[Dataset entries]
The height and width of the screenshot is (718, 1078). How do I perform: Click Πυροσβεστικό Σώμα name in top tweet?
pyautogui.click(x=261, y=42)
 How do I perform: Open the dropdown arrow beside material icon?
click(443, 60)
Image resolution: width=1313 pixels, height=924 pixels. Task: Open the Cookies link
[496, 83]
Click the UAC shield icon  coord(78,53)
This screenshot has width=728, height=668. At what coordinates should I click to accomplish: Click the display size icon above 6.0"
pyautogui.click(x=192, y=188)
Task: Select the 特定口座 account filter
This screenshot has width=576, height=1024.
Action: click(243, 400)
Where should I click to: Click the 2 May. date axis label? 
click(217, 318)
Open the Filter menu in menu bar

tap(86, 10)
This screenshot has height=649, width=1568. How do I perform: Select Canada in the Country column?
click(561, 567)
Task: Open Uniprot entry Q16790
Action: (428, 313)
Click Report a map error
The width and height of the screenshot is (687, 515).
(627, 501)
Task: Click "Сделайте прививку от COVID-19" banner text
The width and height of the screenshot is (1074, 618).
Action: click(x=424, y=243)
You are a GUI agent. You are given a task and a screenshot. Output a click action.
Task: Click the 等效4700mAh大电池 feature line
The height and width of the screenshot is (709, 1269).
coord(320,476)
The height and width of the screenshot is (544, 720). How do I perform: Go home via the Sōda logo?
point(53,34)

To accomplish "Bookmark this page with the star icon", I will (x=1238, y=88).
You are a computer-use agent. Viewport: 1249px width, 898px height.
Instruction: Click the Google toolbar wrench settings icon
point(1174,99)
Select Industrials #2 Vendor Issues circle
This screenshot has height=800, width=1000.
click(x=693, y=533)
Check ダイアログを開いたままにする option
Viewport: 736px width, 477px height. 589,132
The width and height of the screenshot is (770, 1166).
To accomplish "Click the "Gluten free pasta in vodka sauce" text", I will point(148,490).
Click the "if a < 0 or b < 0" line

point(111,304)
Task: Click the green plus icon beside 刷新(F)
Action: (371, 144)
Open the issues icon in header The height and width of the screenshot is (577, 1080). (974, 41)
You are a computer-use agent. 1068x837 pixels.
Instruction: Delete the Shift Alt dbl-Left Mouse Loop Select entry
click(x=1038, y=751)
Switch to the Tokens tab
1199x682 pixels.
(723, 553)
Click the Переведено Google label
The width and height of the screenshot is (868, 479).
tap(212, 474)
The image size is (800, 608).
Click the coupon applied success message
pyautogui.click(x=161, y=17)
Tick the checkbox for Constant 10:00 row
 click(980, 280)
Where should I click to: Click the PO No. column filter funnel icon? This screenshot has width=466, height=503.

▶ **THE TASK**
Of all the lines above, tally those with the word "agent". Write the total only.

▶ **ANSWER BOX**
3